Artificial intelligence (AI) experts and industry executives, including renowned AI pioneer Yoshua Bengio, have joined forces to call for increased regulation surrounding the creation of deepfakes, citing potential societal risks associated with the technology.
According to Reuters, AI researcher at UC Berkeley, Andrew Critch, and the group penned an open letter highlighting the growing usage of deepfakes, and the fact that the AI-generated imagery often involved sexual imagery, fraud, or political disinformation. With AI advancements rapidly improving deepfake creation, the signatories have stressed the urgent need for safeguards.
Deepfakes, which are realistic yet fabricated images, audios, and videos generated by AI algorithms, have increasingly become difficult to differentiate from human-created content due to recent technological advancements.
Titled “Disrupting the Deepfake Supply Chain,” the letter outlines recommendations for regulating deepfakes, including the full criminalisation of deepfake child pornography, imposing criminal penalties for individuals knowingly creating or facilitating harmful deepfakes, and seeing to it that AI companies prevent their products from generating harmful content.

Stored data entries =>

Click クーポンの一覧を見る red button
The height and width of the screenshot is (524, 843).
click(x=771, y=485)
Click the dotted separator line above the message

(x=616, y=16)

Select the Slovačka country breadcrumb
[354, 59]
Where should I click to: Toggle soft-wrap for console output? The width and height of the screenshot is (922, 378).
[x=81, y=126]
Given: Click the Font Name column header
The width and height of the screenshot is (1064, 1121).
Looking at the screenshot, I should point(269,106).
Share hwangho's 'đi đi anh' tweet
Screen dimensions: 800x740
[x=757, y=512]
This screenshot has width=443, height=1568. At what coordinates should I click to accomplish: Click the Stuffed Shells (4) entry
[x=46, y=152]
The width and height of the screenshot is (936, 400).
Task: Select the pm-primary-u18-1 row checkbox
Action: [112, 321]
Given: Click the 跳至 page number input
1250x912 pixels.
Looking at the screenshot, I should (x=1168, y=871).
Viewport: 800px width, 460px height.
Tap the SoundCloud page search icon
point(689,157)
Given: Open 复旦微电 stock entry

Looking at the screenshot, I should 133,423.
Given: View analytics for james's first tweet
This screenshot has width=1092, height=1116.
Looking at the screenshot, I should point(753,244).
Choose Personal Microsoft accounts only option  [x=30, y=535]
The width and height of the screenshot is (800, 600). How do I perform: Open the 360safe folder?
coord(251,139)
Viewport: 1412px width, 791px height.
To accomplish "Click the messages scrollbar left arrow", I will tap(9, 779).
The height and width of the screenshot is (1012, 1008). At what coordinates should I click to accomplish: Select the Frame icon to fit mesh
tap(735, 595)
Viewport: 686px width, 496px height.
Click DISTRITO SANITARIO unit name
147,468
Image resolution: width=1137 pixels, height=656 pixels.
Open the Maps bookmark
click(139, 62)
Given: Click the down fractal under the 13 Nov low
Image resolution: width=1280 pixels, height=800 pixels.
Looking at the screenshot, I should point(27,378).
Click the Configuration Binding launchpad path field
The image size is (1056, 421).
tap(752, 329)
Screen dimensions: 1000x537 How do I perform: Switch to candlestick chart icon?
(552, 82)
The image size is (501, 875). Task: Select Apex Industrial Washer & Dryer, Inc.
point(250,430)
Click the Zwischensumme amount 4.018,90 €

TASKS TO PERFORM =>
A) According to the article on deepfake regulation, what is the title of the open letter?
B) Extend the article on deepfake regulation, picking up after its final sentence.

ANSWERS PROVIDED =>
A) The letter is titled "Disrupting the Deepfake Supply Chain."

B)
As of Wednesday 21st February, the letter had garnered 420 signatures from individuals across various industries, including academia, entertainment, the tech industry, and politics.
The call for regulation comes amid growing concerns about the potential societal impacts of AI technology. The letter aligns with activism intent on ensuring that AI systems do not harm society. Tech billionaire Elon Musk has also called for a six-month pause in the development of AI systems more powerful than OpenAI’s GPT-4 model.
Regulators have increasingly focused on addressing the risks associated with AI technology since the introduction of ChatGPT by Microsoft-backed OpenAI in late 2022. ChatGPT gained attention for its ability to engage users in human-like conversation and perform various tasks, raising concerns about the potential misuse of AI-generated content.